Other cryptocurrencies have experienced double-digit falls, too. At the time of writing, ether (ETH) was down by over 18 percent, with XRP (VRP) fell by 15 percent and Litecoin (LTC) by 16 percent. The total market cap for the digital asset class has plunged by more than $20 billion since Sunday morning, according to CoinMarketCap.
The sell-off came hours after the Federal Reserve announced a range of actions Sunday night to help support financial markets shaken by the coronavirus’ effect on the global economy.

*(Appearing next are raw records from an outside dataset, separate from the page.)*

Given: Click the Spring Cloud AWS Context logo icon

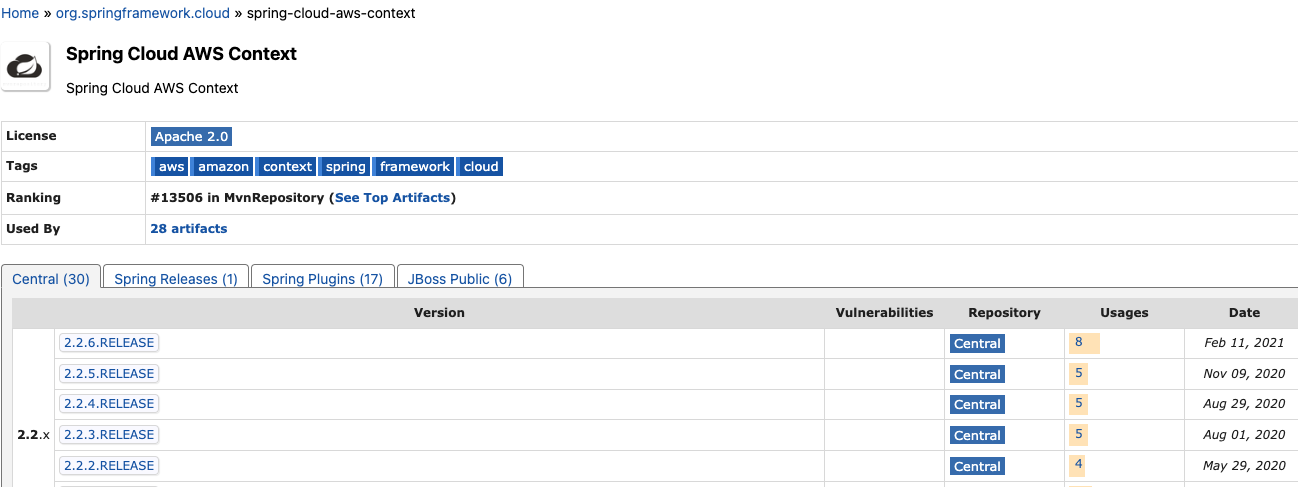Looking at the screenshot, I should pos(25,67).
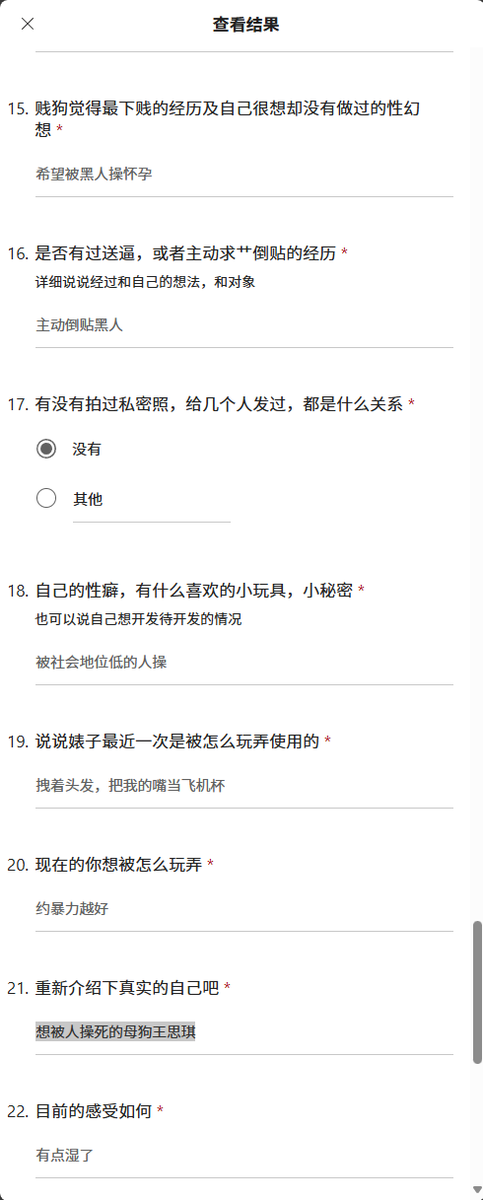
Task: Click the answer field of question 20
Action: [x=244, y=909]
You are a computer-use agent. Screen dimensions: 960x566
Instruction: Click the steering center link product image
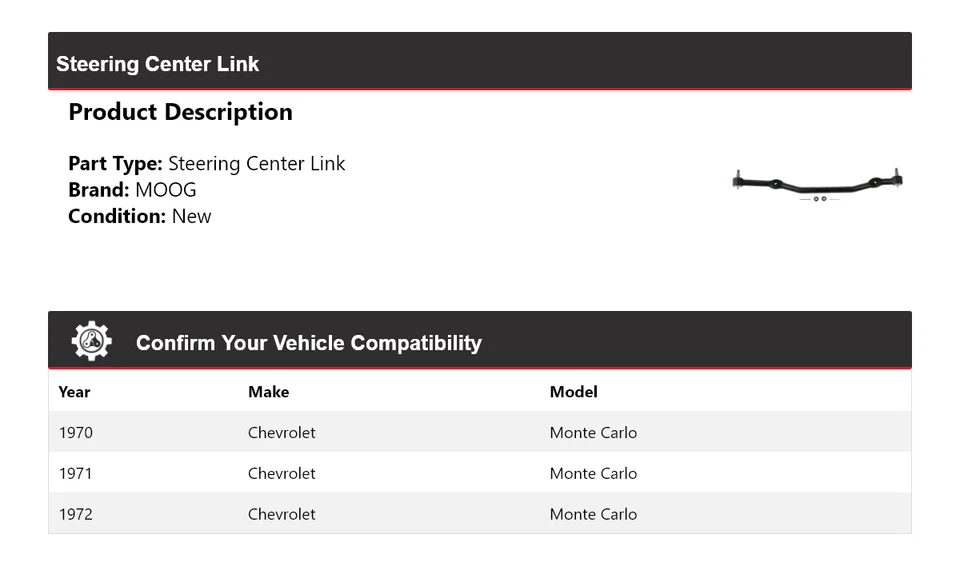pos(817,184)
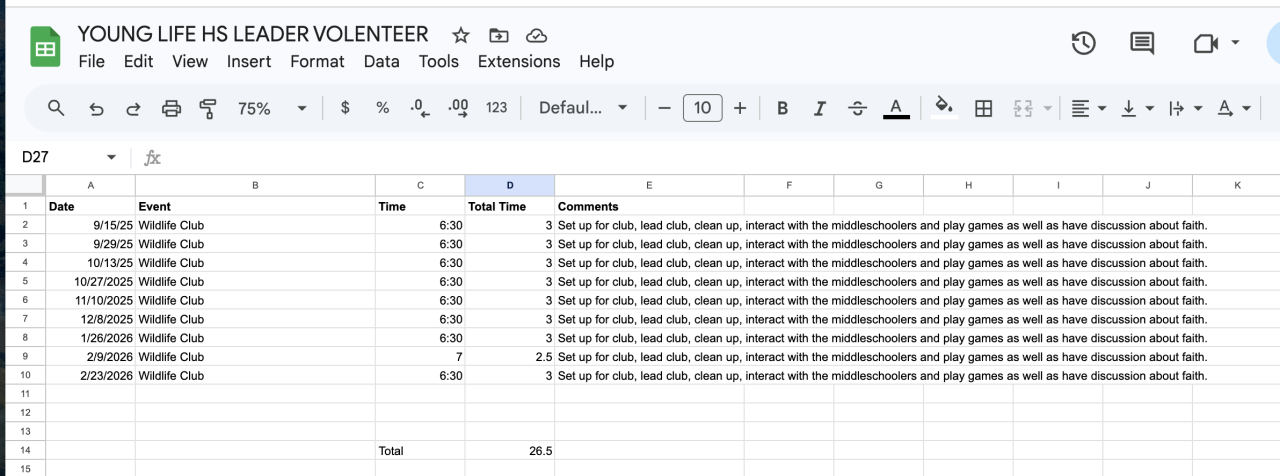Open the comments panel icon

pyautogui.click(x=1141, y=44)
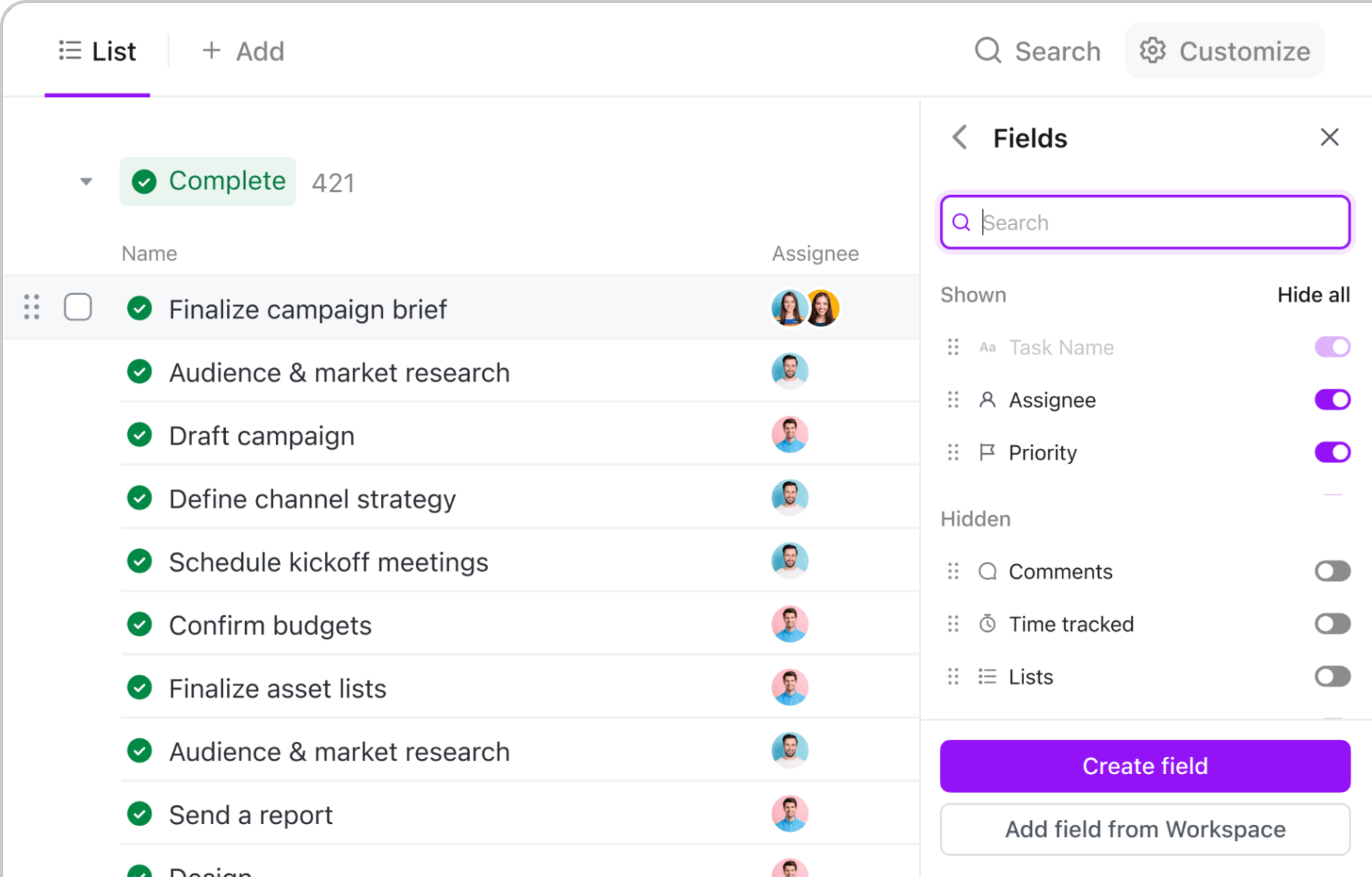1372x877 pixels.
Task: Click the back chevron beside Fields title
Action: pyautogui.click(x=959, y=137)
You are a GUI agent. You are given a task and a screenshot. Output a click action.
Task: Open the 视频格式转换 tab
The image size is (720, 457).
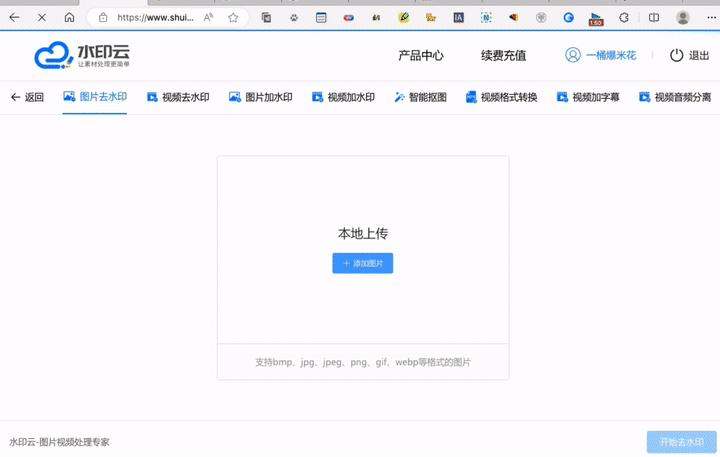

Chief among them was another emergency cut to interest rates, this time by a full percentage point, to 0.0-0.25 percent – the lowest since 2015 – as well as a $700 billion asset purchase of U.S. Treasury bills. Following the announcement, other central banks, including those of Japan, Australia and New Zealand, also unveiled their own stimulus packages.
Despite being the largest intervention since the 2008 financial crisis, a mass sell-off across asset classes continued as market confidence in the ability of central banks to mitigate the effects of a possible recession fell to a low ebb.
Bitcoin’s movements have mirrored those of the traditional markets during this crisis, countering the popular safe-haven narrative. After spiking by as much as 14 percent immediately following the Fed’s announcement, it quickly corrected and continued on a strong downwards trajectory.
In a note Monday, eToro analyst Adam Vettese said that “double-digit falls for crypto assets” came as investors started to “dump risk assets without prejudice.”
Meanwhile, Bobby Ong, COO of CoinGecko, told CoinDesk: “In my opinion, the price drop below $5,000 today is due to [crypto derivatives exchange] Bitmex’s liquidations. Some traders believe Bitmex has a huge backlog of liquidations to be done from last week’s crazy free fall, which saw price fall 50 percent.”
As reported, the sharp fall in bitcoin prices last Thursday triggered the most long-short liquidations on BitMEX in 16 months.